Data entries.
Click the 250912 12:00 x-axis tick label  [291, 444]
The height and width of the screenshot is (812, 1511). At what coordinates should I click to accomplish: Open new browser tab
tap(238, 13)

...

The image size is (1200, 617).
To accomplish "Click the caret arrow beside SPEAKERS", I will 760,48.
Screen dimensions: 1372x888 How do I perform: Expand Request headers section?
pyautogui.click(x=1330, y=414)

Goal of the exercise. Reproduce the material starting at the line that contains "Click the 250912" and ending at the line that contains "tap(238, 13)", changing "browser tab" to "browser window" and keeping everything else the same.

Answer.
Click the 250912 12:00 x-axis tick label  [291, 444]
The height and width of the screenshot is (812, 1511). At what coordinates should I click to accomplish: Open new browser window
tap(238, 13)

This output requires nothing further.